HONG KONG (Reuters) - Fumi Ishii has changed her mobile phone e-mail address several times and once spent a month tracking down her tormentor, but the spam keeps coming.
"I found the sender's contact information after a lot of research, and I called them up and complained," said the 57-year old print firm owner. "They started up again, but this time I can't figure out where it's coming from."
Spam, or electronic junk mail, typically offering dating services, pornography and get-rich schemes, has moved beyond traditional e-mail and into text-messaging and mobile e-mail.
"(Mobile phones are) a device that's synonymous with the person as opposed to fixed-line phones," said Nick Ingelbrecht, an analyst for research firm Gartner. "It's inevitable that they're going to exploit that."
Governments have enacted laws to punish offenders, and operators are taking steps to protect customers, but the problem persists.
"It's something you have to live with because it's impossible to shut it down," said Rudy Chan, former chief executive of wireless services company China.com Inc at the Reuters Global Technology, Media and Telecoms Summit in Hong Kong.
Mobile spam can be more than just a nuisance.
In markets such as Japan, users end up being charged for unwanted e-mails.
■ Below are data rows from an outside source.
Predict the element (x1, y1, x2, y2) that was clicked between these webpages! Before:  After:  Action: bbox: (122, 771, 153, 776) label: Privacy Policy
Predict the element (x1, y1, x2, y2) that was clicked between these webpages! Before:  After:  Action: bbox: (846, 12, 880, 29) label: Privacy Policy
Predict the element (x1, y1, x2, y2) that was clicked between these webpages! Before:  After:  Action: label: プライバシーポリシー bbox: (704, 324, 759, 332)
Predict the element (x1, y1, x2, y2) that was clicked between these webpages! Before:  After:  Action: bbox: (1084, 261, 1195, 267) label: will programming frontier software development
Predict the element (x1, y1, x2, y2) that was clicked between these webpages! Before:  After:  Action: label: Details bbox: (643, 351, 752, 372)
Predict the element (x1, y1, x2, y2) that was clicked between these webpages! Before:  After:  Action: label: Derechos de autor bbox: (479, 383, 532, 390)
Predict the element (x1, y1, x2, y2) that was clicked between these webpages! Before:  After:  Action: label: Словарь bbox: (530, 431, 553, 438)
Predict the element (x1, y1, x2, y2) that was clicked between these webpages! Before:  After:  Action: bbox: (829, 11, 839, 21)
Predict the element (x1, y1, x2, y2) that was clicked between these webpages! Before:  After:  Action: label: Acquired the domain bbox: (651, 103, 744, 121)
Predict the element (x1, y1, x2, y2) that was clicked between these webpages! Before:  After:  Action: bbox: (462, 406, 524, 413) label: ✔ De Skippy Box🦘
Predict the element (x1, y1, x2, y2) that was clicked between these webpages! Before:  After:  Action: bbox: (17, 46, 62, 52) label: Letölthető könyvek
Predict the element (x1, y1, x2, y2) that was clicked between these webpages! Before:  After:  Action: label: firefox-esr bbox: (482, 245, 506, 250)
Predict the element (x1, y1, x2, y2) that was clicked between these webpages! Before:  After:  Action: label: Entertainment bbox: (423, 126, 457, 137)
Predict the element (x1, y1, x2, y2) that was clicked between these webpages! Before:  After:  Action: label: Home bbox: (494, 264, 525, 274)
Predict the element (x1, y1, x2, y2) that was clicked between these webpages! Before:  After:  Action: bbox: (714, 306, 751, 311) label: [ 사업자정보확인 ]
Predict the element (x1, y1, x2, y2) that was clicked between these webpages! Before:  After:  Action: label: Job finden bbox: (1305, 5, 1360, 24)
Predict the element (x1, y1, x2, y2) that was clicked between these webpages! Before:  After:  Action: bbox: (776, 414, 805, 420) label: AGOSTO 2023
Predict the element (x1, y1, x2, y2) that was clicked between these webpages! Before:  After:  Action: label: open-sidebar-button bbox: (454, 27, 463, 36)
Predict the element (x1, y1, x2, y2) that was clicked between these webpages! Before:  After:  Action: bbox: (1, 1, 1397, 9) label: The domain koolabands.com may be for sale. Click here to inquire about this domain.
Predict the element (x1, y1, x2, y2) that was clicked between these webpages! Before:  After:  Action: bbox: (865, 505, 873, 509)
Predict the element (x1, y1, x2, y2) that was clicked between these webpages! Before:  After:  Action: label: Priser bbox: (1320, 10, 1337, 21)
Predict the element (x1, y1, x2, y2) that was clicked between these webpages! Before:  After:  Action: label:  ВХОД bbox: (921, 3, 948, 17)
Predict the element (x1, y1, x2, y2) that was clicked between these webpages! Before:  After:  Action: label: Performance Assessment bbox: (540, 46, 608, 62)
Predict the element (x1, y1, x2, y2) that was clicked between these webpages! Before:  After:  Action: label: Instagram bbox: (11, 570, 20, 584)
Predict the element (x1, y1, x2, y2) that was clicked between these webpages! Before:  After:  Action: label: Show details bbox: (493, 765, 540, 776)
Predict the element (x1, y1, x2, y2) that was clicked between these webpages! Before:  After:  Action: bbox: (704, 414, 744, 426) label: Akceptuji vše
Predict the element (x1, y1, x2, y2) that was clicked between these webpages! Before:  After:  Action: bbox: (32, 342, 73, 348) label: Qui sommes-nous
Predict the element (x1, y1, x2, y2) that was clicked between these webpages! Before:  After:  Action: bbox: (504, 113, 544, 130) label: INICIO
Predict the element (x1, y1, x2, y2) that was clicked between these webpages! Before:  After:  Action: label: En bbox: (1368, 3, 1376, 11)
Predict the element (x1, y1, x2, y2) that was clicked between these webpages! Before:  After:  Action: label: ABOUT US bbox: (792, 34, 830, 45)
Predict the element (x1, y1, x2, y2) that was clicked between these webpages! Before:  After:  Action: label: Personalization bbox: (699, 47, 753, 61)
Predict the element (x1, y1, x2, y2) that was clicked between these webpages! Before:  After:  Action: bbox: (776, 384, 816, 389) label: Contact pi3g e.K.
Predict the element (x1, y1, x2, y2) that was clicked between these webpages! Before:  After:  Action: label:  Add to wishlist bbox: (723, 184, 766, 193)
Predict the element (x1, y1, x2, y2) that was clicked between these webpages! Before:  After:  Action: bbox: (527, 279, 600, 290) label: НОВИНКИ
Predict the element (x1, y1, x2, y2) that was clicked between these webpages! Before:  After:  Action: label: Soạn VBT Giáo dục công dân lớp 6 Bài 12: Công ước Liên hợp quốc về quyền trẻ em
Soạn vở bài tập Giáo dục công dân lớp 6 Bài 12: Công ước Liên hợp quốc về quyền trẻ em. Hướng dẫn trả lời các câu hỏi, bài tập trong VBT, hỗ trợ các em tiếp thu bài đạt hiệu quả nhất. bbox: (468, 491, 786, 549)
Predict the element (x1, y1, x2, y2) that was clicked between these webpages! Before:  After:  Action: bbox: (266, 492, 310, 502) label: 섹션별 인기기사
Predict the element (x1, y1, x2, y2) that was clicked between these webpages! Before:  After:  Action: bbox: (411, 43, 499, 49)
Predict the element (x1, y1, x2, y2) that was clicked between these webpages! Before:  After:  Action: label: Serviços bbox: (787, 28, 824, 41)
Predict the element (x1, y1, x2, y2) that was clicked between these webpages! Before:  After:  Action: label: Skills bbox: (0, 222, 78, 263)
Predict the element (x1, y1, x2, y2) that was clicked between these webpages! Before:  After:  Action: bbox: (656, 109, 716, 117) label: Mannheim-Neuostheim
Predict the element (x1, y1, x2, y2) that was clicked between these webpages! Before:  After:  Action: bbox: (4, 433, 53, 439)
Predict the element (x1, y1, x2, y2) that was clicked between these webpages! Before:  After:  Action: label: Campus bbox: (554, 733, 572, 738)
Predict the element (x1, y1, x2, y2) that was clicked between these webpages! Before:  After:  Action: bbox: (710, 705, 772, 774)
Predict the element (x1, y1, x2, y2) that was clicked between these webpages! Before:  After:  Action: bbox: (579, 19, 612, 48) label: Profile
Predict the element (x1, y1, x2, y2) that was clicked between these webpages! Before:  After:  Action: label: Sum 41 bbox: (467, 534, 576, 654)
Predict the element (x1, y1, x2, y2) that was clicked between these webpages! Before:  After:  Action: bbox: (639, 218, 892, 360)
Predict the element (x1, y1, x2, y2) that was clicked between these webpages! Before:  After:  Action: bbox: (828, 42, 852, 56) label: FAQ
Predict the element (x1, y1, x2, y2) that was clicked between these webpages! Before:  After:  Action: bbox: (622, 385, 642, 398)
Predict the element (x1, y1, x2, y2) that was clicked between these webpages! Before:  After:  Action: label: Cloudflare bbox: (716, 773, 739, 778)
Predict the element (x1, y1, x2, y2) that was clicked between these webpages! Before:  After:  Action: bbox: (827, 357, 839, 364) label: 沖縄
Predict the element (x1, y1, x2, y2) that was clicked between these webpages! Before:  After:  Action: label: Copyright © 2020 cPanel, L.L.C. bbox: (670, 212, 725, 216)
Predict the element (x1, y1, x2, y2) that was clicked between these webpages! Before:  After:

For operators, meanwhile, the headache goes beyond bad public relations.
"If operators have to deliver unnecessary messages, then they have to beef up their networks to support the excess traffic," said Hirohisa Furuichi, an official in Japan's communications ministry. "Large amounts of spam could also clog things up and cause the delay of legitimate e-mail."
EVOLVING THREAT
It is difficult to pinpoint the financial burden on operators of mobile spam, but leading Japanese provider NTT DoCoMo Inc. (9437.T) said it spent $250 million on antispam measures in 2001, when the problem came to a head in Japan.
"The most important thing is good customer experience," said Canning Fok, group managing director for Hutchison Whampoa Ltd. (0013.HK), although he said this was not a major problem for his company, which operates mobile services in Europe and Asia.
Travellers bombarded with "welcome to" messages as they cross borders might argue that the operators are part of the problem, and the short-text messaging (SMS) format is certainly to some extent under operators' control.
However, analysts say that as more phones connect to the Internet, the serious spammers will have a freer hand.
There are about two billion mobile phone users worldwide and SMS traffic is doubling or tripling in many regions.
Mobile phone operators have made a lot of headway in reducing spam by limiting the number of messages that a user can receive at once and in a single day, and by allowing users to reject messages from certain numbers or e-mail servers.
Some operators have also suspended or cut off spam offenders while others, in China, Taiwan, Japan and Malaysia, have tightened registration requirements on pre-paid phones, where anonymity made abuse easy.
But the fight continues.
"It's an ever evolving threat and carriers are constantly refortifying their firewalls making them bigger, better and stronger to combat the threat," said Joe Farren, a spokesman for CTIA, a U.S. wireless industry group.